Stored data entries
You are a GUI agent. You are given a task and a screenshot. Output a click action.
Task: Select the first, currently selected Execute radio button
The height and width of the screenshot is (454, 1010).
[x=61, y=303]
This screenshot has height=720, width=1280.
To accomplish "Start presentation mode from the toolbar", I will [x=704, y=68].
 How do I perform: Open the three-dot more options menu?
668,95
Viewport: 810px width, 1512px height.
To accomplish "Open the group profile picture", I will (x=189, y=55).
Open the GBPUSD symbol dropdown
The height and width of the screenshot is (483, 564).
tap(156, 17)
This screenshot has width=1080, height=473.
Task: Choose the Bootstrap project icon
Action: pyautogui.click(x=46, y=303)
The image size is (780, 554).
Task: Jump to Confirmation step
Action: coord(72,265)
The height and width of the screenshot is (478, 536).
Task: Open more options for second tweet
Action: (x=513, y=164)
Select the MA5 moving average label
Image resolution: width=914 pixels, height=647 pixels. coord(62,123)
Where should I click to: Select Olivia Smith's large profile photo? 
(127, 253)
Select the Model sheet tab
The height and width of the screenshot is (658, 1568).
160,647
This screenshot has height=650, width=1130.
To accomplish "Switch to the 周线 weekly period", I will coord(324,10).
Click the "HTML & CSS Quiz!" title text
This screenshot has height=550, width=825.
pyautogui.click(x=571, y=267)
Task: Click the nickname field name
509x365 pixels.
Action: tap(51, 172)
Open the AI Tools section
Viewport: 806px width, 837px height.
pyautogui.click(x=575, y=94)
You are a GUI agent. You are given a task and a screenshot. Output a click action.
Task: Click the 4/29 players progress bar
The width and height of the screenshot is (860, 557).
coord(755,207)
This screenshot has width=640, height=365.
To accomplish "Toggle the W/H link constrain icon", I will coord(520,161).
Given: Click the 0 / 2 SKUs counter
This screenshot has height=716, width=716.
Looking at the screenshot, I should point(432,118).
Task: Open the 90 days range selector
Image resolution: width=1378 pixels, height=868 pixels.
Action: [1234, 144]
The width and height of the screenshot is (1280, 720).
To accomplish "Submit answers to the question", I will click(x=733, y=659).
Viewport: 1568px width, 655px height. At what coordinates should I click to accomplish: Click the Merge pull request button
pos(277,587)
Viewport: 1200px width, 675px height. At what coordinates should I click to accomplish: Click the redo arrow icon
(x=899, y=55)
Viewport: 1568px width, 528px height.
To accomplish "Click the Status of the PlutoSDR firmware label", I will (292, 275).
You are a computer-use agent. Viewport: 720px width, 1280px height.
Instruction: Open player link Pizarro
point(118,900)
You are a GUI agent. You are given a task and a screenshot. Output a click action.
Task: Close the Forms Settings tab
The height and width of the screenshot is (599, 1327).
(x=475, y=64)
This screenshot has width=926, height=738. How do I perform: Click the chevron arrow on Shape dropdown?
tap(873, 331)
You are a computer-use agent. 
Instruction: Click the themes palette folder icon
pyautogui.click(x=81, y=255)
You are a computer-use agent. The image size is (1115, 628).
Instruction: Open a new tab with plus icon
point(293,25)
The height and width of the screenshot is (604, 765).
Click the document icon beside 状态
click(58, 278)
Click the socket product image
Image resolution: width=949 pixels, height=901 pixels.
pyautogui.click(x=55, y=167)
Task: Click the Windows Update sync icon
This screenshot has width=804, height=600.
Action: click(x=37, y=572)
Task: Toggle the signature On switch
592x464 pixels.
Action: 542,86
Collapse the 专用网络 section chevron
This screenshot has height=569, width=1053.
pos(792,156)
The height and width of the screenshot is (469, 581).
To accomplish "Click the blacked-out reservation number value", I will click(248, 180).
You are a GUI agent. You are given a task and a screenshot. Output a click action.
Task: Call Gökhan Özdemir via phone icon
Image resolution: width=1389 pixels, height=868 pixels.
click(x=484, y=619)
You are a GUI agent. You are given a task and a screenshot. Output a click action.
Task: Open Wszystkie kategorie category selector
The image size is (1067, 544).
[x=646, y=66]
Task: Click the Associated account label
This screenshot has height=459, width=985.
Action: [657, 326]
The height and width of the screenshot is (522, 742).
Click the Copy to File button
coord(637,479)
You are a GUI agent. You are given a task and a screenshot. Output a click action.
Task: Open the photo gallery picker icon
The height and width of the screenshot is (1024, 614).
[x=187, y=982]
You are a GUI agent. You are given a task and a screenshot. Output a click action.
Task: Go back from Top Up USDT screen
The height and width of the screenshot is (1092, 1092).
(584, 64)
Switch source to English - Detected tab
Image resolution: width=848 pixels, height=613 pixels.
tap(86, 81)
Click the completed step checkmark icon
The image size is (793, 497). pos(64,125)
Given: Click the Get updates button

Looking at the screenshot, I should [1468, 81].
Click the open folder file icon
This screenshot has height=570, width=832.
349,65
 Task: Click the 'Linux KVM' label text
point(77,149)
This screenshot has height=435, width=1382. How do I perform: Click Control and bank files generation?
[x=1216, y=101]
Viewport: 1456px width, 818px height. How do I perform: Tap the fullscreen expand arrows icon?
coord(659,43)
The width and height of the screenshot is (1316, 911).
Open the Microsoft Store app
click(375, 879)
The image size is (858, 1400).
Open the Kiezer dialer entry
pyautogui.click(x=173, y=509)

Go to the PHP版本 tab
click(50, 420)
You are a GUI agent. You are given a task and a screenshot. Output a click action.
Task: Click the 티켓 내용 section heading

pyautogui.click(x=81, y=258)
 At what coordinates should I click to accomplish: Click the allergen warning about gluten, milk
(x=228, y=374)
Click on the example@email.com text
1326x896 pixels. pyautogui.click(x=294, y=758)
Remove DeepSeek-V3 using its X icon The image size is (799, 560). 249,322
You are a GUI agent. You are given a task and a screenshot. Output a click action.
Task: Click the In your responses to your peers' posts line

TASK REQUIREMENTS:
The answer must be an exact copy of every entry.

YOUR SOLUTION:
You are a GUI agent. You are given a task and a screenshot. Output a click action.
Task: Select the first, currently selected Execute radio button
The height and width of the screenshot is (454, 1010).
[x=61, y=303]
This screenshot has height=720, width=1280.
To accomplish "Start presentation mode from the toolbar", I will [x=704, y=68].
 How do I perform: Open the three-dot more options menu?
668,95
Viewport: 810px width, 1512px height.
To accomplish "Open the group profile picture", I will (x=189, y=55).
Open the GBPUSD symbol dropdown
The height and width of the screenshot is (483, 564).
tap(156, 17)
This screenshot has width=1080, height=473.
Task: Choose the Bootstrap project icon
Action: pyautogui.click(x=46, y=303)
The image size is (780, 554).
Task: Jump to Confirmation step
Action: coord(72,265)
The height and width of the screenshot is (478, 536).
Task: Open more options for second tweet
Action: (x=513, y=164)
Select the MA5 moving average label
Image resolution: width=914 pixels, height=647 pixels. coord(62,123)
Where should I click to: Select Olivia Smith's large profile photo? 
(127, 253)
Select the Model sheet tab
The height and width of the screenshot is (658, 1568).
160,647
This screenshot has height=650, width=1130.
To accomplish "Switch to the 周线 weekly period", I will coord(324,10).
Click the "HTML & CSS Quiz!" title text
This screenshot has height=550, width=825.
pyautogui.click(x=571, y=267)
Task: Click the nickname field name
509x365 pixels.
Action: tap(51, 172)
Open the AI Tools section
Viewport: 806px width, 837px height.
pyautogui.click(x=575, y=94)
You are a GUI agent. You are given a task and a screenshot. Output a click action.
Task: Click the 4/29 players progress bar
The width and height of the screenshot is (860, 557).
coord(755,207)
This screenshot has width=640, height=365.
To accomplish "Toggle the W/H link constrain icon", I will coord(520,161).
Given: Click the 0 / 2 SKUs counter
This screenshot has height=716, width=716.
Looking at the screenshot, I should point(432,118).
Task: Open the 90 days range selector
Image resolution: width=1378 pixels, height=868 pixels.
Action: [1234, 144]
The width and height of the screenshot is (1280, 720).
To accomplish "Submit answers to the question", I will click(x=733, y=659).
Viewport: 1568px width, 655px height. At what coordinates should I click to accomplish: Click the Merge pull request button
pos(277,587)
Viewport: 1200px width, 675px height. At what coordinates should I click to accomplish: Click the redo arrow icon
(x=899, y=55)
Viewport: 1568px width, 528px height.
To accomplish "Click the Status of the PlutoSDR firmware label", I will (292, 275).
You are a computer-use agent. Viewport: 720px width, 1280px height.
Instruction: Open player link Pizarro
point(118,900)
You are a GUI agent. You are given a task and a screenshot. Output a click action.
Task: Close the Forms Settings tab
The height and width of the screenshot is (599, 1327).
(x=475, y=64)
This screenshot has width=926, height=738. How do I perform: Click the chevron arrow on Shape dropdown?
tap(873, 331)
You are a computer-use agent. 
Instruction: Click the themes palette folder icon
pyautogui.click(x=81, y=255)
You are a computer-use agent. The image size is (1115, 628).
Instruction: Open a new tab with plus icon
point(293,25)
The height and width of the screenshot is (604, 765).
Click the document icon beside 状态
click(58, 278)
Click the socket product image
Image resolution: width=949 pixels, height=901 pixels.
pyautogui.click(x=55, y=167)
Task: Click the Windows Update sync icon
This screenshot has width=804, height=600.
Action: click(x=37, y=572)
Task: Toggle the signature On switch
592x464 pixels.
Action: 542,86
Collapse the 专用网络 section chevron
This screenshot has height=569, width=1053.
pos(792,156)
The height and width of the screenshot is (469, 581).
To accomplish "Click the blacked-out reservation number value", I will click(248, 180).
You are a GUI agent. You are given a task and a screenshot. Output a click action.
Task: Call Gökhan Özdemir via phone icon
Image resolution: width=1389 pixels, height=868 pixels.
click(x=484, y=619)
You are a GUI agent. You are given a task and a screenshot. Output a click action.
Task: Open Wszystkie kategorie category selector
The image size is (1067, 544).
[x=646, y=66]
Task: Click the Associated account label
This screenshot has height=459, width=985.
Action: [657, 326]
The height and width of the screenshot is (522, 742).
Click the Copy to File button
coord(637,479)
You are a GUI agent. You are given a task and a screenshot. Output a click action.
Task: Open the photo gallery picker icon
The height and width of the screenshot is (1024, 614).
[x=187, y=982]
You are a GUI agent. You are given a task and a screenshot. Output a click action.
Task: Go back from Top Up USDT screen
The height and width of the screenshot is (1092, 1092).
(584, 64)
Switch source to English - Detected tab
Image resolution: width=848 pixels, height=613 pixels.
tap(86, 81)
Click the completed step checkmark icon
The image size is (793, 497). pos(64,125)
Given: Click the Get updates button

Looking at the screenshot, I should [1468, 81].
Click the open folder file icon
This screenshot has height=570, width=832.
349,65
 Task: Click the 'Linux KVM' label text
point(77,149)
This screenshot has height=435, width=1382. How do I perform: Click Control and bank files generation?
[x=1216, y=101]
Viewport: 1456px width, 818px height. How do I perform: Tap the fullscreen expand arrows icon?
coord(659,43)
The width and height of the screenshot is (1316, 911).
Open the Microsoft Store app
click(375, 879)
The image size is (858, 1400).
Open the Kiezer dialer entry
pyautogui.click(x=173, y=509)

Go to the PHP版本 tab
click(50, 420)
You are a GUI agent. You are given a task and a screenshot. Output a click action.
Task: Click the 티켓 내용 section heading

pyautogui.click(x=81, y=258)
 At what coordinates should I click to accomplish: Click the allergen warning about gluten, milk
(x=228, y=374)
Click on the example@email.com text
1326x896 pixels. pyautogui.click(x=294, y=758)
Remove DeepSeek-V3 using its X icon The image size is (799, 560). 249,322
You are a GUI agent. You are given a task and a screenshot. Output a click action.
Task: Click the In your responses to your peers' posts line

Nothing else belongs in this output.